Findings of Animal Experiments and Clinical Studies

RIC mainly exerts endogenous protective effects on important organs of the body through nerve, humoral, and immune-inflammatory pathways. Its safety and efficacy in ischemic stroke have been reported.40,41 Recent studies have shown that RIC can alleviate ischemia-reperfusion (I/R) injury.42–44 Cerebral ischemia leads to cerebral hypoperfusion. After reperfusion, hyperperfusion is the first to be observed in almost all experimental animals, followed by hypoperfusion.45 Neither hyperperfusion nor hypoperfusion is harmless to the recovery from cerebral ischemia. Wang et al found that after ischemia reperfusion, the hyperperfusion time in the control group lasted for 30 mins, followed by several hours of hypoperfusion. In the RIC group, in contrast, the hyperperfusion time was shortened to 20 mins, and the decreasing of hyperperfusion values was observed while the hypoperfusion values increased. These findings suggest that RIC can reduce I/R injury and improve disturbed CBF by reducing the duration and degree of hyperperfusion.42 Zhao et al demonstrated for the first time that RIC had remarkable effects on CBF in focal cerebral ischemic rat models. They found that bilateral common carotid artery occlusion reduced CBF to approximately 30% of the baseline, and additional middle cerebral artery occlusion further decreased CBF to 20% approximately. After the common carotid artery was released, a transient hyperemic response was observed, which could be broken off by three cycles of reperfusion and occlusion of the bilateral common carotid artery. The results indicated that RIC could protect against I/R injury and be conducive to CBF.43 Clinical trials also show this positive result. Meng et al evaluated the protective effects of RIC in patients with symptomatic atherosclerotic intracranial arterial stenosis. They found RIC could prevent recurrent stroke and shorten the average time to recovery. The degree of the abnormally elevated peak systolic velocities decline was more pronounced in the RIC group vs the control group.44 In addition, the middle cerebral artery peak systolic blood flow velocity and pulsatility index did not change significantly before, during, or after RIC in AIS patients treated with thrombectomy.37 And it has been demonstrated that RIC may reduce infarction tissue risk as an adjunct therapy to thrombolysis in patients with acute ischemic stroke.40

Research on cerebral hemodynamics has shifted from purely vascular concepts to a complex interaction of biochemical and molecular mechanisms. Factors that can affect the cardiac function, the coupling of nerves and blood vessels, the content of blood gas, the blood viscosity, the body temperature, and the automatic regulation of cerebral blood vessels may affect cerebral hemodynamics.46 The influence of RIC on the cerebral hemodynamics of ischemic stroke may occur through the following means: it may improve cardiac function, improve collateral circulation of cerebral vessels, protect neurovascular units (NVU), induce the formation of gas molecules, affect the function of vascular endothelial cells, and affect the nervous system [Figure 1].

• • • •

» **ASSIGNED TASK 1**
According to the passage on RIC and cerebral blood flow, what are all the ways RIC may influence cerebral hemodynamics in ischemic stroke?
» **ASSIGNED TASK 2**
Write out part of the passage on RIC and cerebral blood flow word for word. Begin at the words "Research on cerebral" and stop after "system [Figure 1].".
» **ASSIGNED TASK 3**
Extend the passage on RIC and cerebral blood flow, picking up right after its final sentence.
None of the work here depends on the items.

» **RAW DATA**
• • • •

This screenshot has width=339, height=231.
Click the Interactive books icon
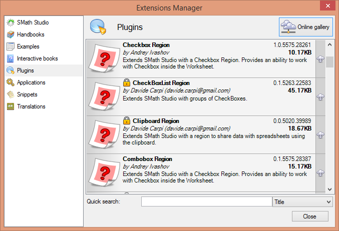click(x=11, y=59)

• • • •

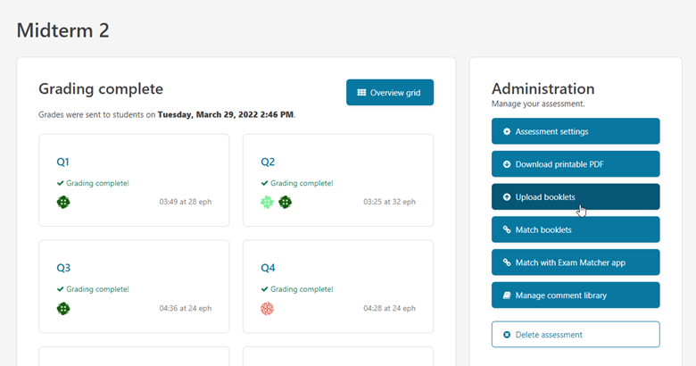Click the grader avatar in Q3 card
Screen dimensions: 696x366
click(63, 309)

• • • •

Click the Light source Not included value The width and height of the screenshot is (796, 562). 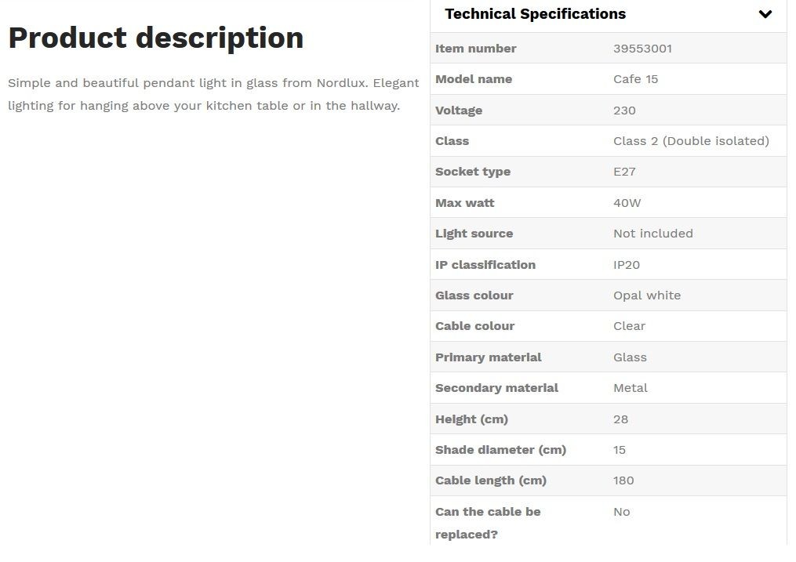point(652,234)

• • • •

» **TASK OUTPUT 1**
- It may improve cardiac function.
- It may improve collateral circulation of cerebral vessels.
- It may protect neurovascular units (NVU).
- It may induce the formation of gas molecules.
- It may affect the function of vascular endothelial cells.
- It may affect the nervous system.

» **TASK OUTPUT 2**
Research on cerebral hemodynamics has shifted from purely vascular concepts to a complex interaction of biochemical and molecular mechanisms. Factors that can affect the cardiac function, the coupling of nerves and blood vessels, the content of blood gas, the blood viscosity, the body temperature, and the automatic regulation of cerebral blood vessels may affect cerebral hemodynamics.46 The influence of RIC on the cerebral hemodynamics of ischemic stroke may occur through the following means: it may improve cardiac function, improve collateral circulation of cerebral vessels, protect neurovascular units (NVU), induce the formation of gas molecules, affect the function of vascular endothelial cells, and affect the nervous system [Figure 1].

» **TASK OUTPUT 3**
Figure 1

The simplified schema graph of potential mechanisms through which RIC influences CBF. The hypoxia induced by RIC upregulates the VEGF production, which activates VEGFR. Then, Dll-4 expression is induced and NCID is proteolytically cleaved to liberate an adjacent endothelial cell. NICD enters the nucleus and activates the transcription of Notch-responsive genes. The interaction between VEGF and the Notch signaling pathway plays a crucial role in angiogenesis. RIC can also induce the formation of three main gas molecules: NO, CO, and H2S. They can improve CBF by relaxing smooth muscle cells. RIC can also improve CBF by protecting cardiac function and NVU.

Abbreviations: CAT, cysteine aminotransferase; CBF, cerebral blood flow; CO, carbon monoxide; Dll-4, Delta-like 4; EC, endothelial cell; eNOS, endothelial nitric oxide synthase; H2S, hydrogen sulfide; HO, heme oxygenase; I/R, ischemia/reperfusion; 3MST, 3-mercaptopyruvate sulfurtransferase; NCID, Notch intracellular domain; NO, nitric oxide; NVU, neurovascular unit; RIC, remote ischemic conditioning; SMC, smooth muscle cell; VEGF, vascular endothelial growth factor; VEGFR, vascular endothelial growth factor receptor.

Mechanisms

RIC Can Improve Cardiac Function

The cerebrovascular system and the cardiovascular system are highly correlated in anatomy and physiological functions. Left ventricular ejection enters the cerebrovascular system through the aortic arch to supply blood and oxygen to the brain tissue. The brain receives one fifth of the cardiac output. It has been reported that moderate and regular physical exercise can improve cardiac function, increase CBF, and improve microcirculation.47–49 Lieshout et al found that there was a linear correlation between CBF and cardiac output in healthy subjects, that is, when the muscles of the lower limbs were tense, cardiac output increased and the mean blood flow velocity of the middle cerebral artery (MCA) increased simultaneously.50 Evidence also showed that left ventricle ejection fraction was one of the strongest predictors of the poststroke improvement. Preserved ejection fraction is associated with early favorable outcome in ischemic stroke.51 All the evidence supports that improving cardiac function could be a nice way to affect cerebral hemodynamics.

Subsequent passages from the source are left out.